Regular expression matches too much

I'm trying to find <td>'s followed by <center> so I can turn them into <td align=center>

Of course the <td> could have attributes, like <td valign=top> or <td style="color:green">, so I have to preserve that. Finally, my old wysiwyg editor sometimes inserted a lot of whitespace, so I have to account for that when I'm trying to match.

Let's take this sample string: $data = q[<TD VALIGN=top WIDTH=120></TD><TD> <CENTER>];

This idea doesn't work:

while ($data=~ /<td.*?>\s*?<center>/is) {
$data =~ s|(<td.*?>)\s*<center>|$1 align=center>|is;
}

This matches the whole string, not just the second <td>. It's looking for something that starts with "<td", any characters, then a ">", then any whitespace, and then ends with "center". So it grabs the first "<td" and matches through to the end. The ">" that's matched is the one for the second <td>, not the first one.

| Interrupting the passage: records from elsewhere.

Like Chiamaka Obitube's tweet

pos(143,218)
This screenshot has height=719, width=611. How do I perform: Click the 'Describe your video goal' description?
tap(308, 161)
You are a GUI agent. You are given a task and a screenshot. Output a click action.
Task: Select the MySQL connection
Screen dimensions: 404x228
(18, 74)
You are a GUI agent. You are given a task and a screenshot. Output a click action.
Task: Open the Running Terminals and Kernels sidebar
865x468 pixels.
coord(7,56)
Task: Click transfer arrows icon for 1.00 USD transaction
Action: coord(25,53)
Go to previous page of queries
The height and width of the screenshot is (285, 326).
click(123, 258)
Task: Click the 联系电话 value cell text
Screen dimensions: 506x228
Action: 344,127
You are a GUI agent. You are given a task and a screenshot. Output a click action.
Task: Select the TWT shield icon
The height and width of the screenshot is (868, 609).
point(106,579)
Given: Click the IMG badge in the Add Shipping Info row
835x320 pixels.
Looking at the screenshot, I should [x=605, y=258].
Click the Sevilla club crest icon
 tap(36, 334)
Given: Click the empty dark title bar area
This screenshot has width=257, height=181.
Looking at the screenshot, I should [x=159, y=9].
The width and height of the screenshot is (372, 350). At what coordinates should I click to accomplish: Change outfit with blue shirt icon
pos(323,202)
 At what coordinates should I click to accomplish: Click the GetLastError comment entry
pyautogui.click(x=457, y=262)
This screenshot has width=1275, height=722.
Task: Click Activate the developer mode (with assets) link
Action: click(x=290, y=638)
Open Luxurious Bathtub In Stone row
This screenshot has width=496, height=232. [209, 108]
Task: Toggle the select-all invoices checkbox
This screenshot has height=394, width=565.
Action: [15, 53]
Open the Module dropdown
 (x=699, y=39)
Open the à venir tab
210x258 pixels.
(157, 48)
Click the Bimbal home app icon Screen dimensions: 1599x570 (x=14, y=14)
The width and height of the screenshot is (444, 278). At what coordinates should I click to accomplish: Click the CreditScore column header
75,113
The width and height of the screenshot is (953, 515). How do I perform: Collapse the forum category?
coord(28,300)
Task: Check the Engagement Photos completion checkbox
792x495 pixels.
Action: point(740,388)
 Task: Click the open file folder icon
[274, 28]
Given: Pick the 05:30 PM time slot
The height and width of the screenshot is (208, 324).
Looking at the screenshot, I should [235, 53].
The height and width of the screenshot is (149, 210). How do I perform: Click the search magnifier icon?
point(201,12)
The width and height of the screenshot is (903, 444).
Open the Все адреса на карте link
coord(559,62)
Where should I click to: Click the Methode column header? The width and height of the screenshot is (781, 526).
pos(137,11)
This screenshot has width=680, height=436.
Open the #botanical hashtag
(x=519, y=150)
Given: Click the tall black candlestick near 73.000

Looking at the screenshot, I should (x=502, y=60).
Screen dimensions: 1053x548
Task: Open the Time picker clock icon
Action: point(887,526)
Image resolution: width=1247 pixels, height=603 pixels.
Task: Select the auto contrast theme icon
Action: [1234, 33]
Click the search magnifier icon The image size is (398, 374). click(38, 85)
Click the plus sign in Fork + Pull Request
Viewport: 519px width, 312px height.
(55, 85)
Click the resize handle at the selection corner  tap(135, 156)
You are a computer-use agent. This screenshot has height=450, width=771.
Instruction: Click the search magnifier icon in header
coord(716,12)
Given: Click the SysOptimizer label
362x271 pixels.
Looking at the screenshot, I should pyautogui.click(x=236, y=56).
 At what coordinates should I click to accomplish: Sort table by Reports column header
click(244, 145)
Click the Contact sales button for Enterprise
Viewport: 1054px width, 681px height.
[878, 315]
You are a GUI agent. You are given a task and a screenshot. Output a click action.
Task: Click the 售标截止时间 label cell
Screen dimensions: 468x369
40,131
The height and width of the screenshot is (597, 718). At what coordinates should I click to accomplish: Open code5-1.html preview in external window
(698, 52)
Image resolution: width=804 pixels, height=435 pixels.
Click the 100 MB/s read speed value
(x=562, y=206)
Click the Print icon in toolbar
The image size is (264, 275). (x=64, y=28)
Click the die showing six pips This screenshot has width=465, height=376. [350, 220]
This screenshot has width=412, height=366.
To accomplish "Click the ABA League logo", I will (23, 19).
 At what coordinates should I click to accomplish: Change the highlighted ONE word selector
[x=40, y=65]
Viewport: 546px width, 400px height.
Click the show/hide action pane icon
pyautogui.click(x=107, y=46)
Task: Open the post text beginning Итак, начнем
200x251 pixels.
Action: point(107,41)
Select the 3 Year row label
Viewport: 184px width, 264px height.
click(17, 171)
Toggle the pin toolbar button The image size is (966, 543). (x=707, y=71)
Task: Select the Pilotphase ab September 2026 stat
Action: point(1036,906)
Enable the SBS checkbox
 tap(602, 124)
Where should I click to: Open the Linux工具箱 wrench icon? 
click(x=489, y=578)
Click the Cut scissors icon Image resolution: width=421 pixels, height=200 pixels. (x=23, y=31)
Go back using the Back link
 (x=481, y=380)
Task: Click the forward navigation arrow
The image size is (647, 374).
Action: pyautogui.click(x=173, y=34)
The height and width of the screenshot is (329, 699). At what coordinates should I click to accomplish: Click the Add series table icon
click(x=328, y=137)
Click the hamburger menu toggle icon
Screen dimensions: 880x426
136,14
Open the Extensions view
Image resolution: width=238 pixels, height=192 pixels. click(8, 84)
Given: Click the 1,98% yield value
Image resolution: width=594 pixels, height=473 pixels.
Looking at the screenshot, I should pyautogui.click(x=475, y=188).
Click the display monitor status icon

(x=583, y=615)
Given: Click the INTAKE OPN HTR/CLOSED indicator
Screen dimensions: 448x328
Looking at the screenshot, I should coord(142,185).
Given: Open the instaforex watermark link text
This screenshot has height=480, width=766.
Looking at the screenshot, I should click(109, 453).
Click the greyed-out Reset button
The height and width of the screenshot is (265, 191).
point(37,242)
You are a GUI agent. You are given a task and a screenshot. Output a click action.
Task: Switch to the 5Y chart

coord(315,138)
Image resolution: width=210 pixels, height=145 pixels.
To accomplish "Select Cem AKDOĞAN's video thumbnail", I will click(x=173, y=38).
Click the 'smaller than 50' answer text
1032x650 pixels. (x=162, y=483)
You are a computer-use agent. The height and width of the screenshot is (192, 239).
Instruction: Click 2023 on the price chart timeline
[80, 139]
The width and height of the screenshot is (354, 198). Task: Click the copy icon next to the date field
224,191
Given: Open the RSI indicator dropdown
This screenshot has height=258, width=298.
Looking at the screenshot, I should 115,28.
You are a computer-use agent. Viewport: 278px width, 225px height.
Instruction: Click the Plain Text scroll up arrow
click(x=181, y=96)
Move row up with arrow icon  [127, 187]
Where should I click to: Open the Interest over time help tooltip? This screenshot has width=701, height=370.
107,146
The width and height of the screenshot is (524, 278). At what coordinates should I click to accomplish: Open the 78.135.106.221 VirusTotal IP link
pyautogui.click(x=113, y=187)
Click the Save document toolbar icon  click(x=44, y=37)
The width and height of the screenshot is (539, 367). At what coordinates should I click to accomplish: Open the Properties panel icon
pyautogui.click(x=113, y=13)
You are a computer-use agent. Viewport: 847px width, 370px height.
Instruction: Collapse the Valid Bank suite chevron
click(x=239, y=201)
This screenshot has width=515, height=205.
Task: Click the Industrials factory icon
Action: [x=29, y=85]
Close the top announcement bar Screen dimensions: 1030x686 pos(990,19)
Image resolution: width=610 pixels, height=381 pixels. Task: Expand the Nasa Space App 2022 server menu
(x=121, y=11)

It occurred to me that the bad result contains a </td>, so I could just add a negative test for that:

while ($data=~ /<td.*?>\s*?<center>/is && $& !~/<td>/i) {

However, once I'm ready to do the substitution, I'm stuck again, because I have to use the original regexp which matches the whole string.

So I found a new operator which lets me do negative lookaheads, and so I tried this to negate the </td>:

while ($data=~ m|<td.*?>(?!.*</td>)\s*?<center>|is) {

But it still matched the whole string.

This is way above my skillset. Is there an easy solution for this?

Before: <html><head></head><body><table><tr><td valign="top" width="120"></td><td><center>centered!</center></td><td><center>also centered?</center></td></tr></table></body></html> After: <html><head></head><body><table><tr><td valign="top" width="120"></td><td align="center">centered!</td><td align="center">also centered?</td></tr></table></body></html>

$tree->look_down( # look down the DOM-tree of HTML elements '_tag' => 'td', # look for td-tags sub { # only find those td-tags that ... $_[0]->descendants() > 0 && # have child elements ($_[0]->descendants())[0]->tag() eq 'center' # and the first child is a center-tag } )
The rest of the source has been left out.